*Records for the exercise:*
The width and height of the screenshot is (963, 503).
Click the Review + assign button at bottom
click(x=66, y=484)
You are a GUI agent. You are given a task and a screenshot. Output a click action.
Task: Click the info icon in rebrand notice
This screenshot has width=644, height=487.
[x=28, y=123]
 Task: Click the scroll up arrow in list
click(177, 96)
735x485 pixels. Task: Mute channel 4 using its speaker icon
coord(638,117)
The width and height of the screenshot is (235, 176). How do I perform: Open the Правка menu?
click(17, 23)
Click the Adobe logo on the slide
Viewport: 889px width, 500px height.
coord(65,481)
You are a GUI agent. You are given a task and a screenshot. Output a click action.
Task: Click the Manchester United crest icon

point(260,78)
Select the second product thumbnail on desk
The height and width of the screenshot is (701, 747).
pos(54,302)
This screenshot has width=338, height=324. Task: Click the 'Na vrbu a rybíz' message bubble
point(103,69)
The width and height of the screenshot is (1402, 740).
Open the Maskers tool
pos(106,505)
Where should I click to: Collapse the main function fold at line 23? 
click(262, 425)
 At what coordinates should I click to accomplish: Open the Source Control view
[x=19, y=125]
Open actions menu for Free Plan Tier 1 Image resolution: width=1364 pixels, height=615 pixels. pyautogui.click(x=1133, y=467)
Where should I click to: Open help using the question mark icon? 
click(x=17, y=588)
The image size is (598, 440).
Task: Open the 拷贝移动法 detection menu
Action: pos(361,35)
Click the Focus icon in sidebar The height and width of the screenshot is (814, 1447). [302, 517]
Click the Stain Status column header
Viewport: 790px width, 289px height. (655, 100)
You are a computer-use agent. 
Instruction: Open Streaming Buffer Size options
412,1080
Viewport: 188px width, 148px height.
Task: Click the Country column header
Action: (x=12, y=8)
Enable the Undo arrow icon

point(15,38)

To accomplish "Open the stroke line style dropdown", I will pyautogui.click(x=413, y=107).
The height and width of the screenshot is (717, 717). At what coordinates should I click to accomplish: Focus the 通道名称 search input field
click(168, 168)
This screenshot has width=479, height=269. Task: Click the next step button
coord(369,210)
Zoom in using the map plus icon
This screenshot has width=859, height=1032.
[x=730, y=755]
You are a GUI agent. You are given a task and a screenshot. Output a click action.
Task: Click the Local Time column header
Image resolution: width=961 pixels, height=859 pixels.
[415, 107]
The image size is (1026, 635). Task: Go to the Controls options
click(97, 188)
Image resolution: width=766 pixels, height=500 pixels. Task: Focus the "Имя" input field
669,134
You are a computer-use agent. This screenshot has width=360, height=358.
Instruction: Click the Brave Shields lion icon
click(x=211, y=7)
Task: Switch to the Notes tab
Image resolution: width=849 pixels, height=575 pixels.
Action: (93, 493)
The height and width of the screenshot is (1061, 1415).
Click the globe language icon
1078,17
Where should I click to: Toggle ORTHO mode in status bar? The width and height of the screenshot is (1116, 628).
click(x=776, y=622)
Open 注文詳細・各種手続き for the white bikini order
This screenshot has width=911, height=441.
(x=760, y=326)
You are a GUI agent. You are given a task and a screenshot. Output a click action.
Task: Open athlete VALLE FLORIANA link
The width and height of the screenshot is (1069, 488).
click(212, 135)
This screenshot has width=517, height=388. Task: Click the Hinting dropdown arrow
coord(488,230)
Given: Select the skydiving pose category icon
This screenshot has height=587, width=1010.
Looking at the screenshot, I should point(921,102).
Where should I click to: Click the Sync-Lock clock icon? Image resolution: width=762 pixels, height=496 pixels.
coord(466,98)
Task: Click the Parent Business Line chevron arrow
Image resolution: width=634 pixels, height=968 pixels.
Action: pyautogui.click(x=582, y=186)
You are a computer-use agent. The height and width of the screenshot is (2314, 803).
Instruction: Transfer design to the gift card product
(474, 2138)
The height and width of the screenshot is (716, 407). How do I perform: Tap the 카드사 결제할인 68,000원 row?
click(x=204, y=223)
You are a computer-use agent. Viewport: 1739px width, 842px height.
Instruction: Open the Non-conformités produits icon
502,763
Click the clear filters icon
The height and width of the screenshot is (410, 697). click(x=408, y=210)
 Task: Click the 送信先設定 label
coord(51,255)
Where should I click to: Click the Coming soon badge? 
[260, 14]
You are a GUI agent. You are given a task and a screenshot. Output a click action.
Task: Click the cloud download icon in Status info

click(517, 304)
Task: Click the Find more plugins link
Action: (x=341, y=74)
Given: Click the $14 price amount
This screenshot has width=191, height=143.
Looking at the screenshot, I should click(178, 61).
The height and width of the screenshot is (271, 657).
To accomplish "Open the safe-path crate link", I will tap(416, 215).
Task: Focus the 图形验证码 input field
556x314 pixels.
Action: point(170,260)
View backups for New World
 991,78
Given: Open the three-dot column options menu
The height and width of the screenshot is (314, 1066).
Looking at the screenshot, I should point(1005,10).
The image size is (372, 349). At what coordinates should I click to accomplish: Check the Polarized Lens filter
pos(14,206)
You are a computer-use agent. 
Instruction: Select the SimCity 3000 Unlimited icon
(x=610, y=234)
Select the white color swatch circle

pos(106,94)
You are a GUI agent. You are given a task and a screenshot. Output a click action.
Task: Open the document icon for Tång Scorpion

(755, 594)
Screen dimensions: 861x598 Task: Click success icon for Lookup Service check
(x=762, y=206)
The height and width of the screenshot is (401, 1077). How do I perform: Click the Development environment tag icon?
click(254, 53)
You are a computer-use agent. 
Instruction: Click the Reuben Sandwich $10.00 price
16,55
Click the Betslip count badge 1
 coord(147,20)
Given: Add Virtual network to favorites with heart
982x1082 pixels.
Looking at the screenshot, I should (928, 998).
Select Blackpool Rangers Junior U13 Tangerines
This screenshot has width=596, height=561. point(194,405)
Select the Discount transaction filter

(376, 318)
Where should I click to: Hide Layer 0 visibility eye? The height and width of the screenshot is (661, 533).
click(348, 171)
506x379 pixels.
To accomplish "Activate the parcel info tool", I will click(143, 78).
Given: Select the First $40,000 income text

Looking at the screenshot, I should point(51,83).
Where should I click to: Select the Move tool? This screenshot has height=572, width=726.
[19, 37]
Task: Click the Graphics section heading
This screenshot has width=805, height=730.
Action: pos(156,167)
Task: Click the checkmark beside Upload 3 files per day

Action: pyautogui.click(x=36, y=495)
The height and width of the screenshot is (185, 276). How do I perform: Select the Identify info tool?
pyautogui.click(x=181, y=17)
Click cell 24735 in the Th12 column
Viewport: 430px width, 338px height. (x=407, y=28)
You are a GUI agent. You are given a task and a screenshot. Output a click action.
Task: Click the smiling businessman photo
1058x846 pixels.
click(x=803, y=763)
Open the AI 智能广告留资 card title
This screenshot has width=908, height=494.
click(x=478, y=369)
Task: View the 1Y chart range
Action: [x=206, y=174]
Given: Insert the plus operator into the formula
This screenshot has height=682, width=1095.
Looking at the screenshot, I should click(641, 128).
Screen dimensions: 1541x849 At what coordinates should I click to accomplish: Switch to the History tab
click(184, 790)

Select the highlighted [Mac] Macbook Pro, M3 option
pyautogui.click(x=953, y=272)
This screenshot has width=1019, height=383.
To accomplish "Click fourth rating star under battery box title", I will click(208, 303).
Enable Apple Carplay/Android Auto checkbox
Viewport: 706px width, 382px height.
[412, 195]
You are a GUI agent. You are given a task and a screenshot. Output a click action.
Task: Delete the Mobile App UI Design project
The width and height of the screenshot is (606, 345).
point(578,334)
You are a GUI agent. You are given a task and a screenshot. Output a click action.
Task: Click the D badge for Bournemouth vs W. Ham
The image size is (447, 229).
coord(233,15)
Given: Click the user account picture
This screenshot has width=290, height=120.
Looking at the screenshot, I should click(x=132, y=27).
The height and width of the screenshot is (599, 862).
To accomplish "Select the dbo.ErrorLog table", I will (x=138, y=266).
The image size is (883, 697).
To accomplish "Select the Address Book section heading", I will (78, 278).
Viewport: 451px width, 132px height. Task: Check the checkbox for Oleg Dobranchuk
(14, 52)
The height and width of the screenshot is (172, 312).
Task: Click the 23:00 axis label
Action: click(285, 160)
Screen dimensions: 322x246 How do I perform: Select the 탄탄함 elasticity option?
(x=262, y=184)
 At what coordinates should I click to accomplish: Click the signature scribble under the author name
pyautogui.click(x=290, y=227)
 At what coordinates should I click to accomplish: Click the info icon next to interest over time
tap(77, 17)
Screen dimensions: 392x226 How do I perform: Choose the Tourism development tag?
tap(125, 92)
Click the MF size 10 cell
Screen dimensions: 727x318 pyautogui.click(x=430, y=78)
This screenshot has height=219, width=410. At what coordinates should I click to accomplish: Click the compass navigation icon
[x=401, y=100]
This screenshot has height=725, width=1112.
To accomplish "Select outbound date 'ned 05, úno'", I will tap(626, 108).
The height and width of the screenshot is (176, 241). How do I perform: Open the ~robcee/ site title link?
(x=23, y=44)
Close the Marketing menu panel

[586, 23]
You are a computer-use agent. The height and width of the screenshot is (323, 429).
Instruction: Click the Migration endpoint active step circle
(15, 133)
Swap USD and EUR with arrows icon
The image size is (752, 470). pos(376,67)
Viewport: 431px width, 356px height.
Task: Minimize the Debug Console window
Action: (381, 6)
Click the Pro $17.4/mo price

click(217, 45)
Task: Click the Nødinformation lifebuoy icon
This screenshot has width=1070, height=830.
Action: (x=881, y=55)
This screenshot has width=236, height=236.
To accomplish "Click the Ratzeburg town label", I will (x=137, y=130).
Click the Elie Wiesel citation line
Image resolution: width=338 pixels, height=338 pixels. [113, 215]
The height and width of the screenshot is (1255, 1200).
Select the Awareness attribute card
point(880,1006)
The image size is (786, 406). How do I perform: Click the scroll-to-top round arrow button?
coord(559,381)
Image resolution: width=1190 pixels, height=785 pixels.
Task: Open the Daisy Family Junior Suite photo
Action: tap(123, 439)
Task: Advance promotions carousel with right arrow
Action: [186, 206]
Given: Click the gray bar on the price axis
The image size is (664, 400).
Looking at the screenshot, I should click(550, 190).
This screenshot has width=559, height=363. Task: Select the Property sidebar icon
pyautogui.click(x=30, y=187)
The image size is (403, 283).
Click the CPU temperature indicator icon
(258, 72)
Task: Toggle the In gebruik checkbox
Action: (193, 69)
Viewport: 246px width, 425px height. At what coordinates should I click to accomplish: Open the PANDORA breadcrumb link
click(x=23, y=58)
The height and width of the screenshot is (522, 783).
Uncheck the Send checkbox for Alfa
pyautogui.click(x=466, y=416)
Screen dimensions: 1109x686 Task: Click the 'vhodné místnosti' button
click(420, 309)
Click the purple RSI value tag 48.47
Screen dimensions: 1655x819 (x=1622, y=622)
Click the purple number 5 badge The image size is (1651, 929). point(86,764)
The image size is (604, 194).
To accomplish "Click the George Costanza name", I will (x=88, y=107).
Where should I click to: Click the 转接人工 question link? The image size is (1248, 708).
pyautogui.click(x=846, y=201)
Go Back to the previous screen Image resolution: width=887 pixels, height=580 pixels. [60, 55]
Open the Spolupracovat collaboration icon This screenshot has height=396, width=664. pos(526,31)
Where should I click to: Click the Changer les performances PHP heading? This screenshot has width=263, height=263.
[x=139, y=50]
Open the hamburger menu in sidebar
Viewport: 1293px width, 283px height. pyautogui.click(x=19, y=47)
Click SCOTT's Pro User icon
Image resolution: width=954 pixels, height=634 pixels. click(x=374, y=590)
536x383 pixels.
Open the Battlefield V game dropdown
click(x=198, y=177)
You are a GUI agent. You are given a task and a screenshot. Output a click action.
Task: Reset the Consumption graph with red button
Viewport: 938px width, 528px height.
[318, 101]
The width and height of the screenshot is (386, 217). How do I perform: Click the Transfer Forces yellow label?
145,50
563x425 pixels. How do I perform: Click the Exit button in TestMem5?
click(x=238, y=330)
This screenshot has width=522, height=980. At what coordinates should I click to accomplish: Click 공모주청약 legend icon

*Directions for this task:* From the records, copy every line that has the string "section" in it.

*Your response:*
Task: Click the Graphics section heading
To accomplish "Select the Address Book section heading", I will (78, 278).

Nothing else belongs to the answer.